Barthes fit la connaissance d’H.G. vers 1977 et s’éprit de lui ; il fut repoussé lorsqu’il tenta de sensualiser leur amitié : s’il n’avait pas été renversé par une camionnette, le 25 février 1980, et s’il avait été ainsi témoin de l’épreuve terrifiante mais révélatrice que fut pour H.G. le SIDA – trajet vers la dégradation et la mort mais aussi, dans l’affrontement journalier des mots et des phrases, construction de soi[1] –, comment le prudent discours sur « la déesse H. », « la transgression », « la préférence », « le sexy » (cf. R.B. par R.B., Seuil, 1975, pages 68, 70, 160-161 et 167) aurait-il évolué au tournant des années 90 ? Malade, aurait-il eu le courage comme Jean-Paul Aron de sortir de l’ambiguïté ?

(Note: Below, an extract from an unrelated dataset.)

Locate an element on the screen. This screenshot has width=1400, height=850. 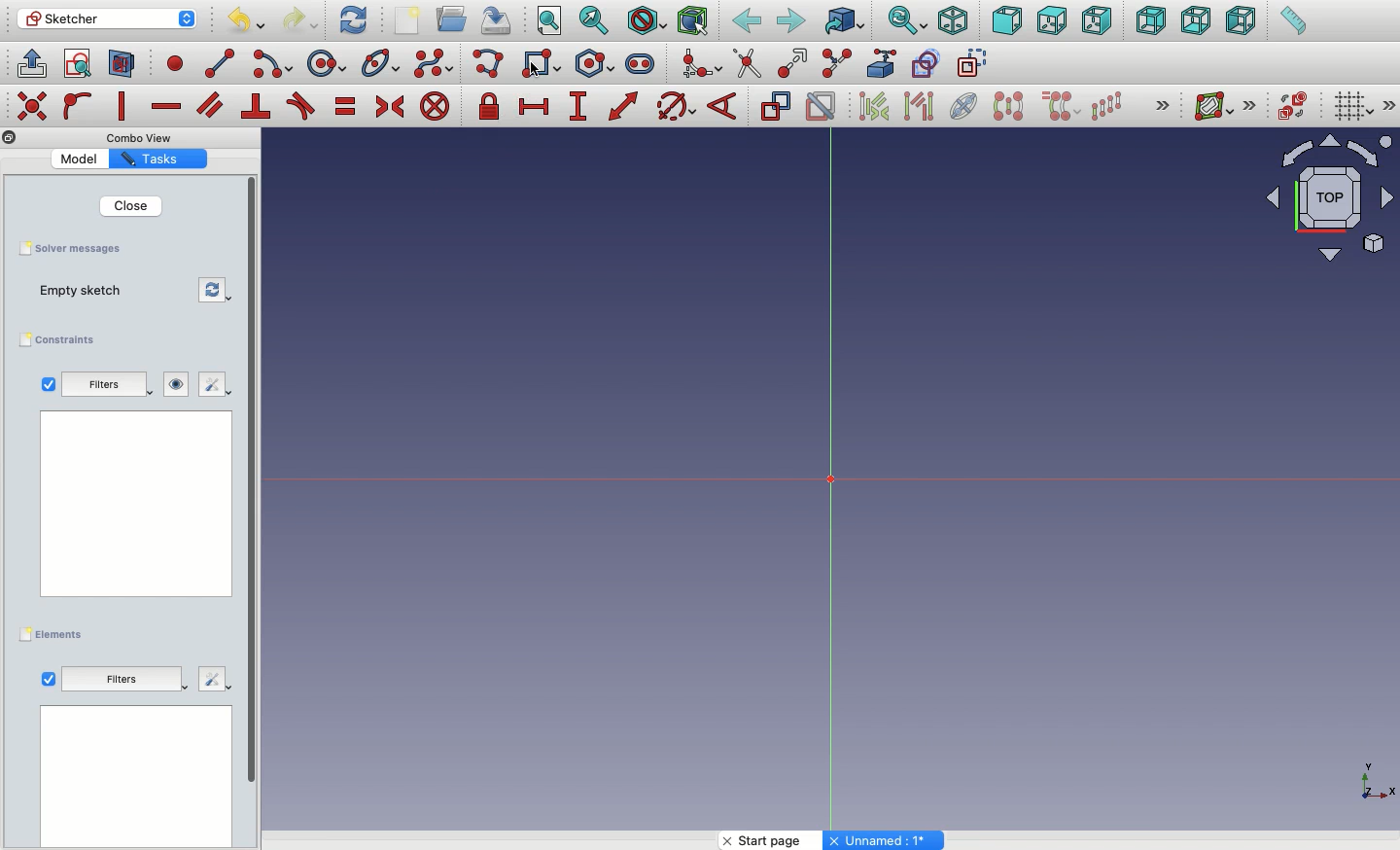
Fit selection is located at coordinates (594, 20).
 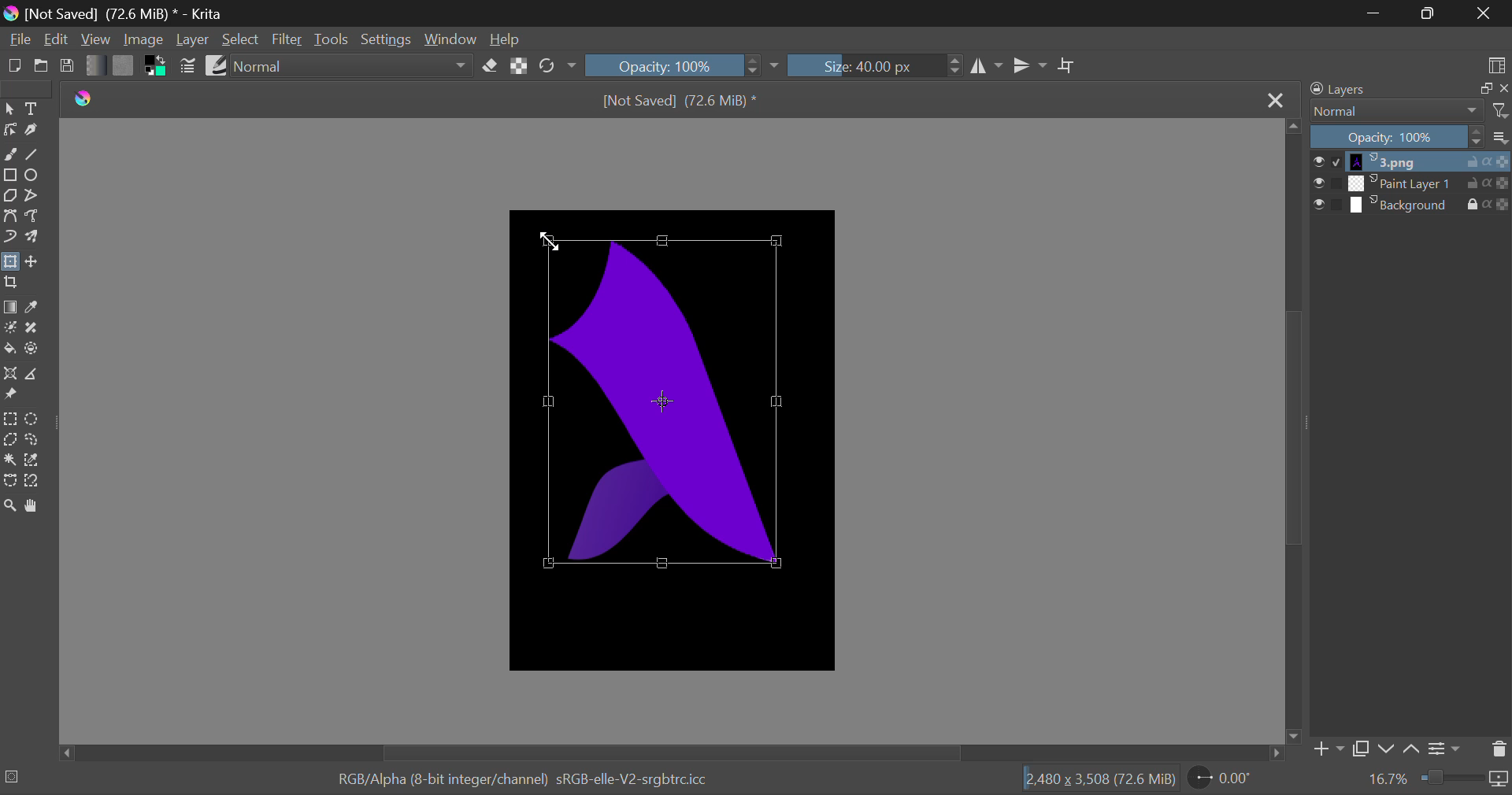 I want to click on Add Layer, so click(x=1328, y=749).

J’ai commencé à lire Guibert en 1988, pendant mon service militaire, si ma mémoire ne me trompe pas. Il a combattu mon ennui, m’a aidé à supporter la sottise environnante. Je l’ai accompagné jusqu’à sa disparition, en décembre 1991, puis après celle-ci, et m’en suis distancié. Dans mon cheminement hasardeux, ses récits, avec ceux de Genet, d’Augiéras, de Guyotat, avec la poésie de Cavafy, de Sénac, de William Cliff, ont joué un rôle déterminant – mais par modestie je m’arrêterai là car je n’ai pas la prétention de compléter cette « passion circulaire » par une vingt-quatrième ou vingt-cinquième lettre.

Je vous prie d’agréer, monsieur, etc.

 

Patrick Abraham

 


[1] Je conseille de consulter l’essai de Maxime Dalle Dans les braises d’Hervé Guibert (Louison Editions, 2021), que j’ai chroniqué dans cette revue.